Mr. Rails großes Haus steht noch immer da. Halb leer, aber das ist von außen nicht zu sehen. Brath, der Mary geheiratet hat, ist auch noch da, und Mary ist noch da, die Brath geheiratet hat und ein Kind erwartet, das vielleicht von Brath ist, vielleicht auch nicht, egal. Mr. Harp, der sich um die Felder und Plantagen kümmert, ist auch noch da. Die Glasfabrik ist nicht mehr da, was übrigens nur recht und billig ist, wenn man bedenkt, daß auch der alte Andersson seit Jahren nicht mehr da ist. Auf der Wiese unten am Hügel steht Elisabeth. Sie haben ihr alle Schienen, die vor ihr lagen, weggenommen und ihr gerade einmal die beiden Stücke gelassen, die sie unter den Rädern hat. Wenn Züge Schiffbruch erleiden und Eisenbahnlinien im Himmel sein können, ist sie wie das Wrack eines Zuges, den man auf dem grasbewachsenen Meeresgrund der Welt abgestellt hat. Die Kinder aus Quinnipak umkreisen sie zuweilen wie Fische. Sie kommen extra aus dem Städtchen, um sie sich anzuschauen. Die großen erzählen, sie sei um die ganze Welt gereist und schließlich hier gelandet, und sie habe beschlossen anzuhalten, weil sie todmüde gewesen sei. Sie umkreisen sie, die Kinder aus Quinnipak, stumm wie Fische, um sie nicht aufzuwecken.
Mr. Rails Arbeitszimmer ist voller Skizzen: Springbrunnen. Früher oder später wird vor dem Haus ein großer Springbrunnen nur aus Glas stehen, und sein Wasser wird im Rhythmus der Musik steigen und fallen. Welcher Musik? Irgendeiner Musik. Und wie soll das möglich sein? Alles ist möglich. Das glaube ich nicht. Du wirst schon sehen. Zwischen all den Skizzen, die ringsumher aufgehängt sind, ist auch ein Zeitungsausschnitt. Darin steht, daß ein Mann ermordet wurde, einer der vielen Arbeiter, die die Gleise der großen Eisenbahnlinie zum Meer verlegen, »ein weitsichtiges Vorhaben, der Stolz der Nation, geplant und realisiert von dem scharfen Verstand des Edelmanns Bonetti, dem Pionier des Fortschritts und der geistigen Entwicklung des Königreichs«. Die Polizei ermittelt. Der Ausschnitt ist leicht vergilbt. Als Mr. Rail daran vorbeigeht, empfindet er nunmehr weder Groll noch Reue noch Genugtuung. Gar nichts mehr.
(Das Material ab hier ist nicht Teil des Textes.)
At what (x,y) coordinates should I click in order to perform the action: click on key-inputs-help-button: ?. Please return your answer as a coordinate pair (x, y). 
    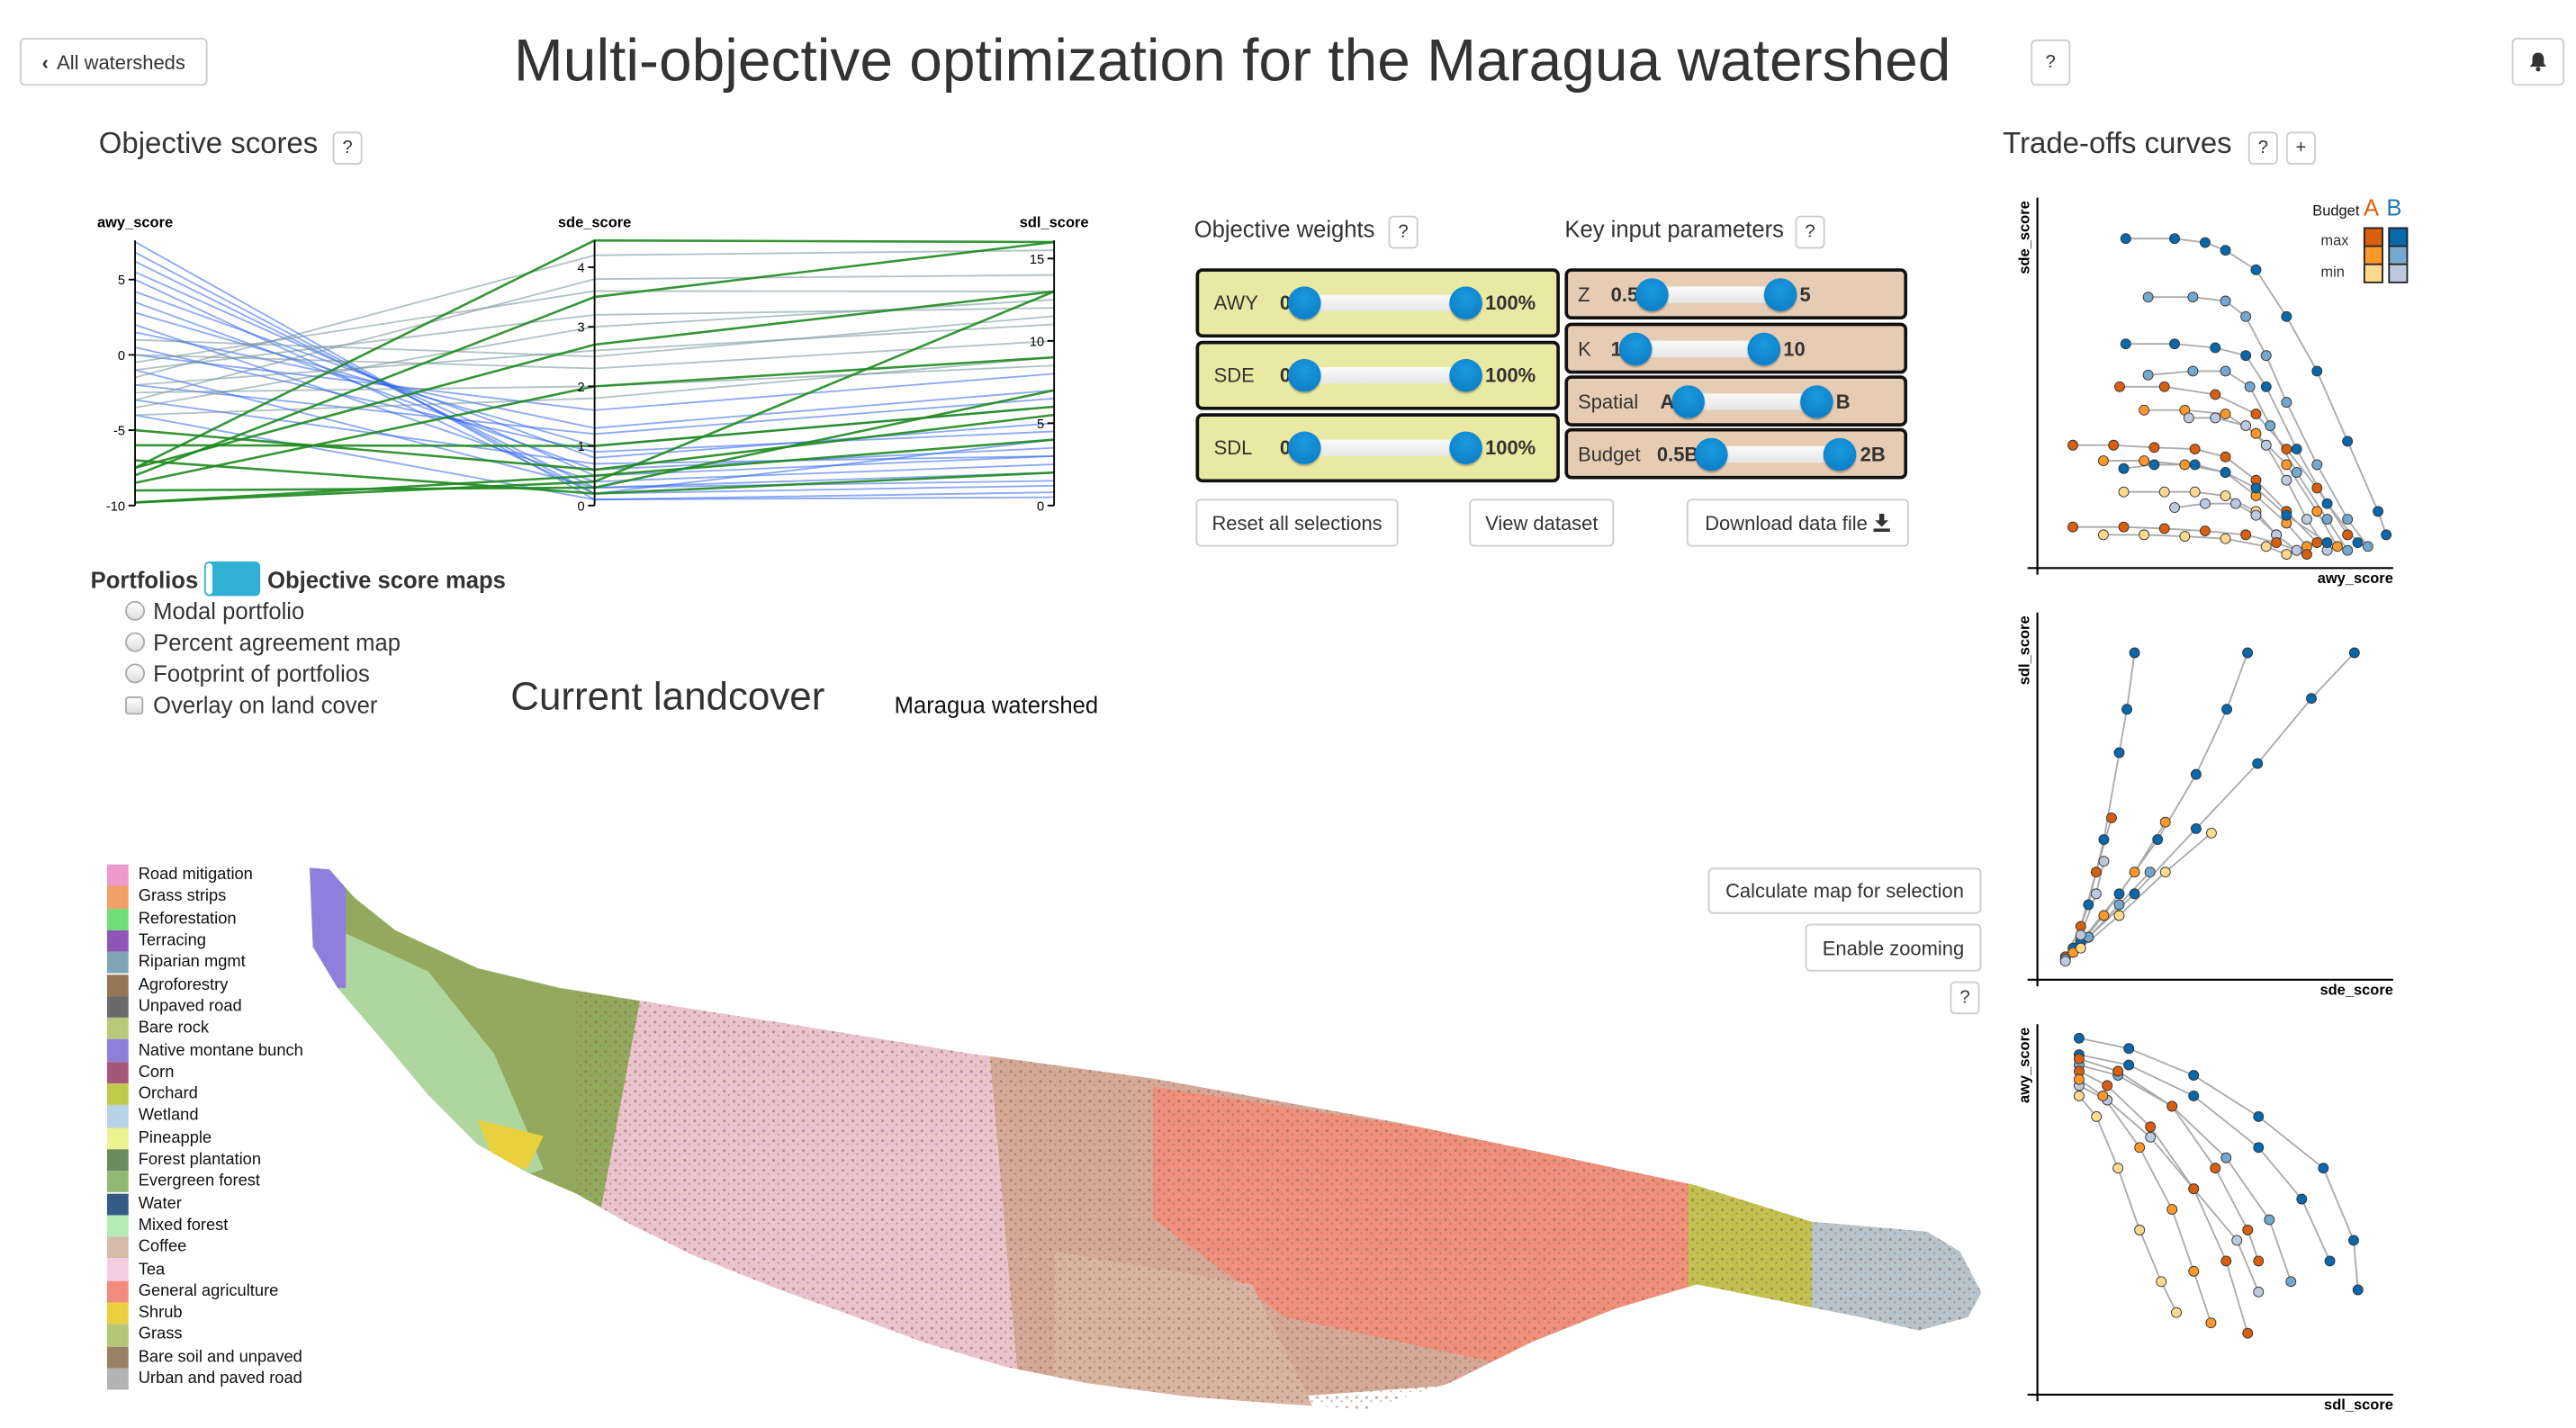
    Looking at the image, I should click on (1810, 232).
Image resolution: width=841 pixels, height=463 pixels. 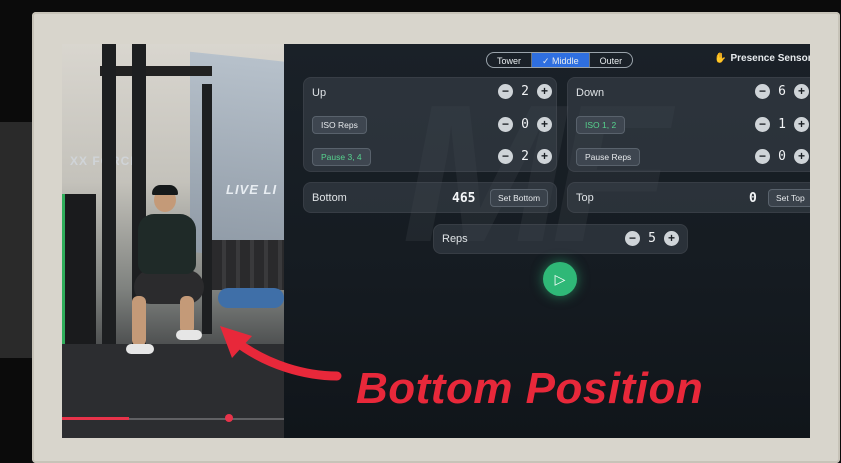 I want to click on iso-stepper: − 1 +, so click(x=782, y=124).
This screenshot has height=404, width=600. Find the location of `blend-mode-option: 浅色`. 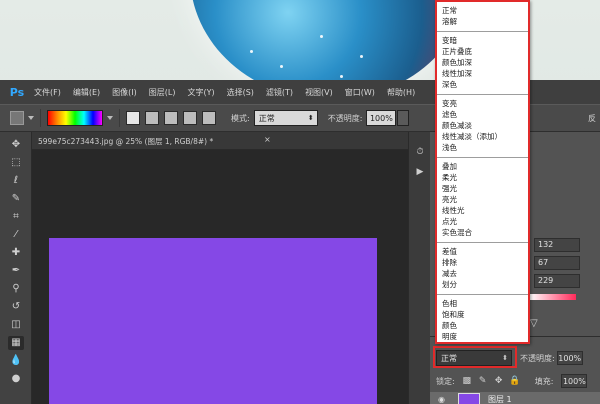

blend-mode-option: 浅色 is located at coordinates (482, 148).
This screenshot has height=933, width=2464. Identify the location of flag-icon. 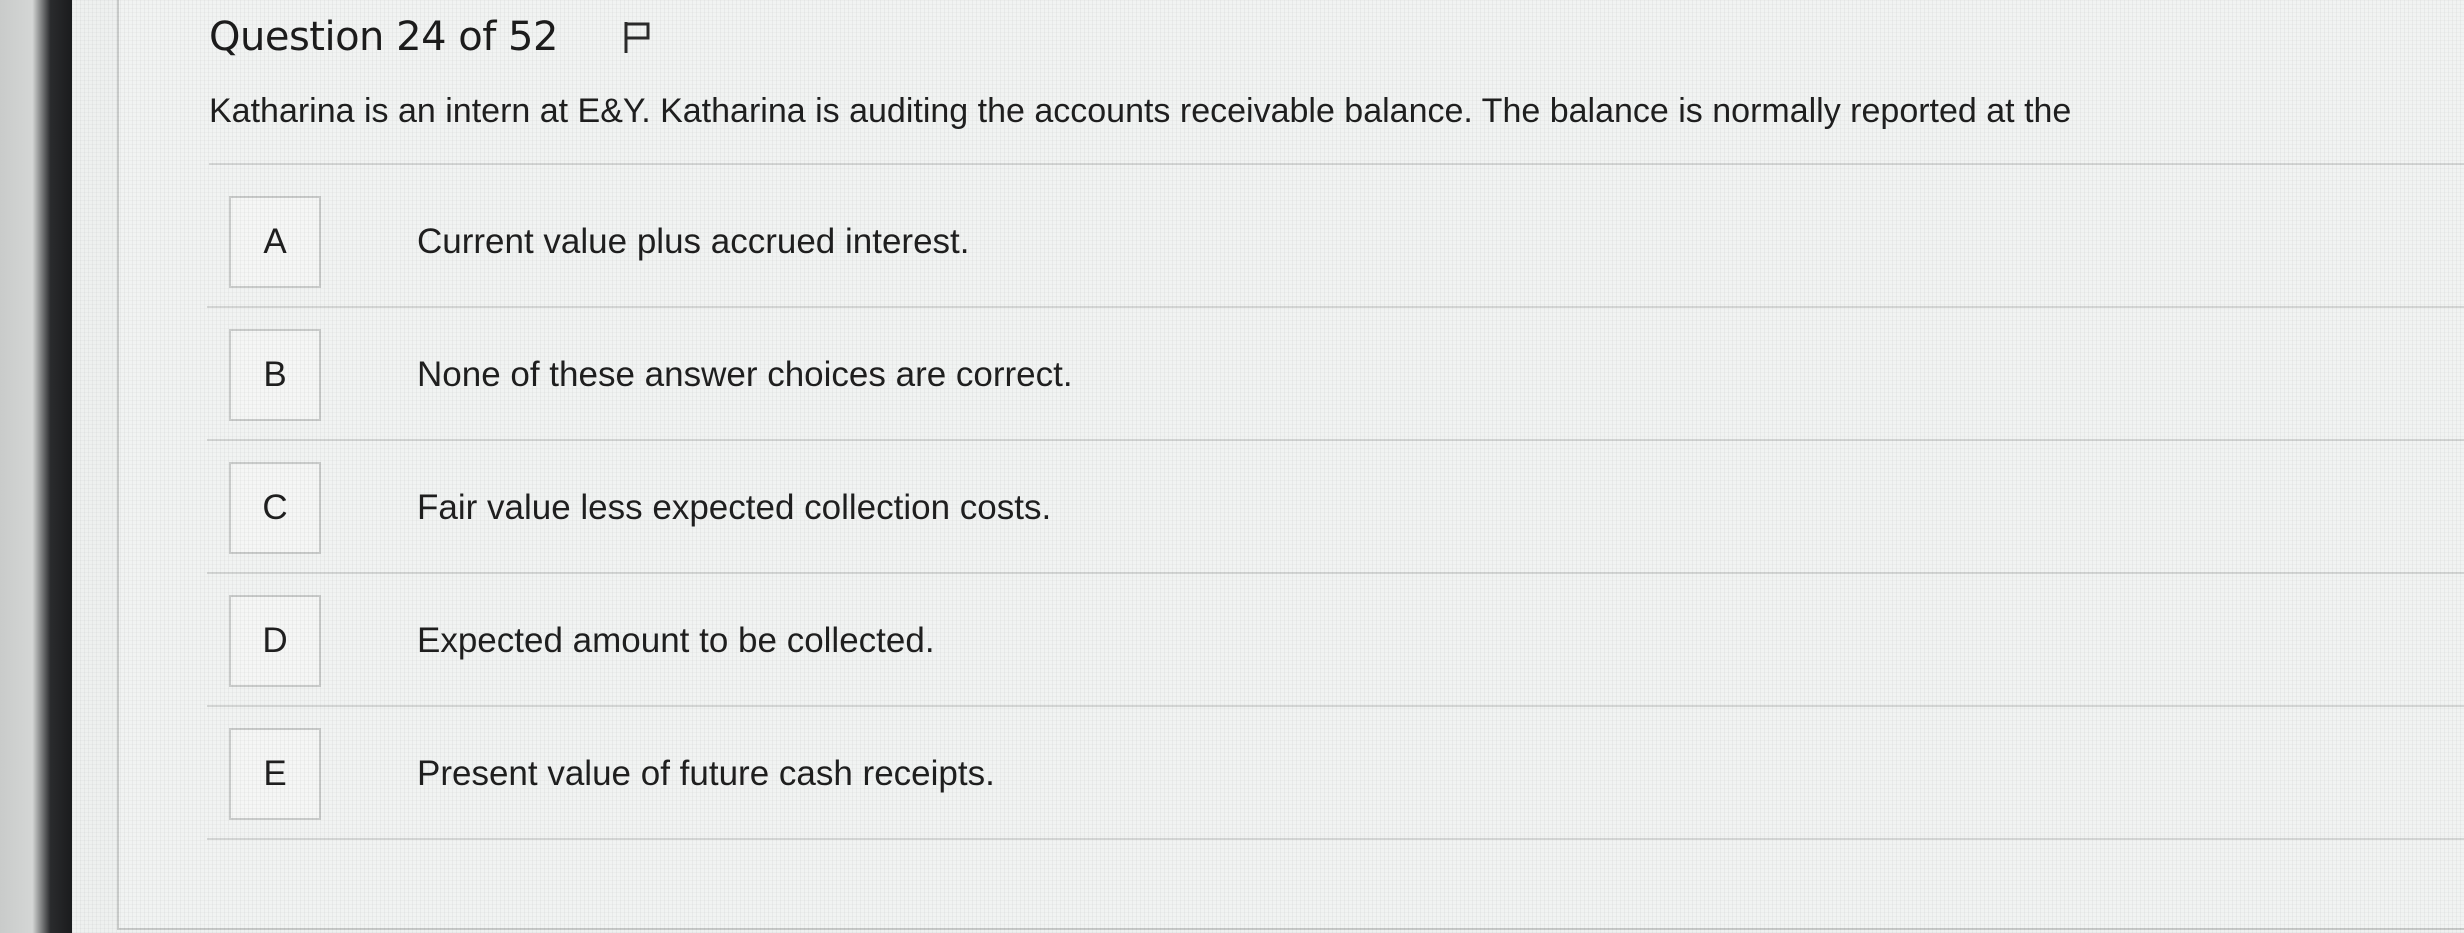
(637, 38).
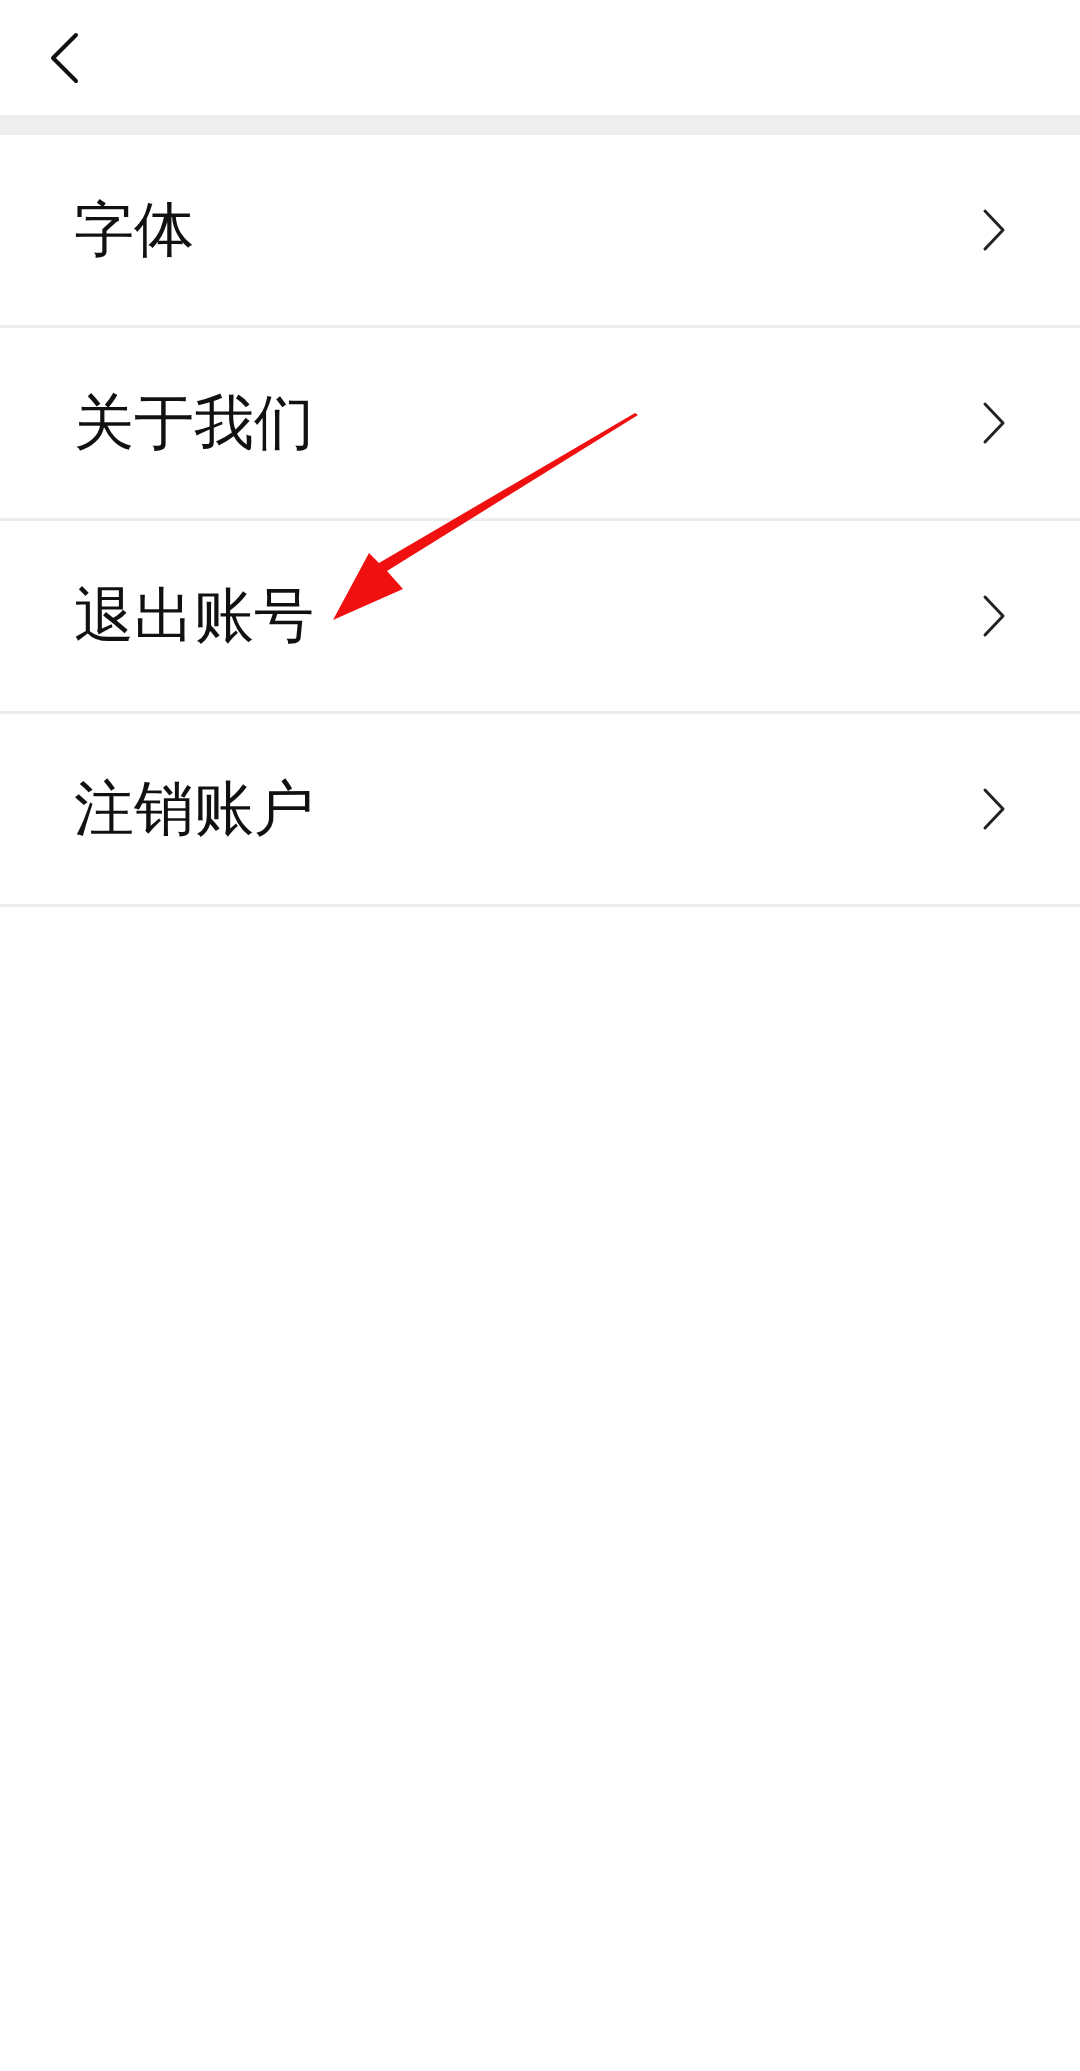 This screenshot has width=1080, height=2071. I want to click on settings-item: 注销账户, so click(540, 810).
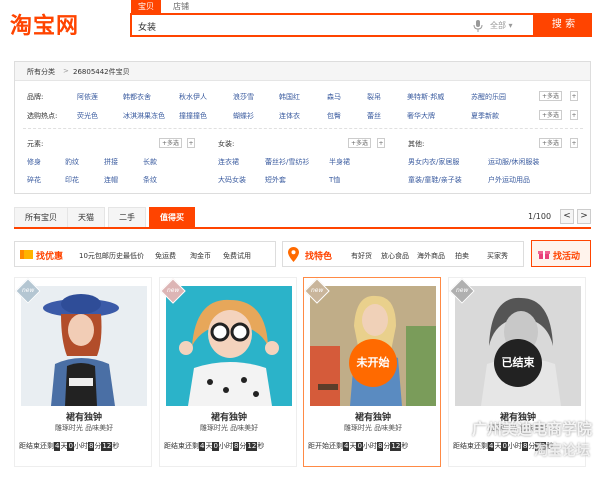 The width and height of the screenshot is (600, 480). Describe the element at coordinates (574, 143) in the screenshot. I see `other-expand-button: +` at that location.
Seine Tage gleiten dahin wie die Worte einer alten Liturgie. Von der Phantasie zerzaust und vom treuen Kompaß der Alltäglichkeit wieder geordnet. Sie ruhen reglos in sich selbst, genau in der Schwebe zwischen Erinnerung und Traum. Mr. Rail. Zuweilen, vor allem im Winter, sitzt er gern still im Sessel vor dem Bücherschrank, in einem damastenen Hausrock und grünen Pantoffeln aus Samt. Seine Augen wandern langsam über die Buchrücken vor ihm: er überfliegt sie nacheinander in einem gleichbleibenden Rhythmus und löst Wörter und Farben heraus wie Verse einer Litanei. Am Ende angekommen, beginnt er ohne Eile wieder von vorn. Wenn er die Buchstaben nicht mehr erkennt und die Farben nur noch mit Mühe – weiß er, daß der Abend begonnen hat.
2
Im Hospital von Abelberg – das wußte jeder – waren die Verrückten. Mit geschorenen Köpfen und einer grau und braun gestreiften Uniform. Eine tragische Armee des Wahnsinns. Die Schlimmsten steckten in Holzkäfigen. Aber es gab auch welche, die frei herumliefen, ab und an fand man einen, der sich unten im Städtchen herumgetrieben hatte, man nahm ihn an die Hand und brachte ihn zurück, hinauf ins Hospital. Wenn sie durch die Gittertür gingen, sagten sie manchmal: »Danke.«
Es mochten an die hundert Verrückte gewesen sein, in Abelberg. Dazu ein Arzt und drei Schwestern. Und es gab so etwas wie einen Assistenten. Er war ein stiller Mann mit freundlichen Manieren und vielleicht sechzig Jahre alt. Er war eines Tages mit einem kleinen Koffer in der Hand dort aufgetaucht.
»Meinen Sie, daß ich hierbleiben könnte? Ich kann mich nützlich machen und werde niemandem zur Last fallen.«
Der Arzt fand nichts dabei. Und die drei Schwestern fanden, daß er auf seine Art ein sympathischer Mann war. Er zog ins Hospital. Mit sanfter Präzision kam er den verschiedensten Pflichten nach, als sei er im Bann eines transzendentalen Verzichts auf jeglichen Ehrgeiz gefangen. Er verweigerte nichts. Er erlaubte sich nur, jede Einladung zum Verlassen des Hospitals, und sei es auch nur für eine Stunde, mit höflicher Bestimmtheit abzulehnen.
»Ich bleibe lieber hier. Wirklich.«
Er zog sich jeden Abend um die gleiche Zeit in sein Zimmer zurück. Auf seinem Nachttisch gab es keine Bücher, gab es keine Bildnisse.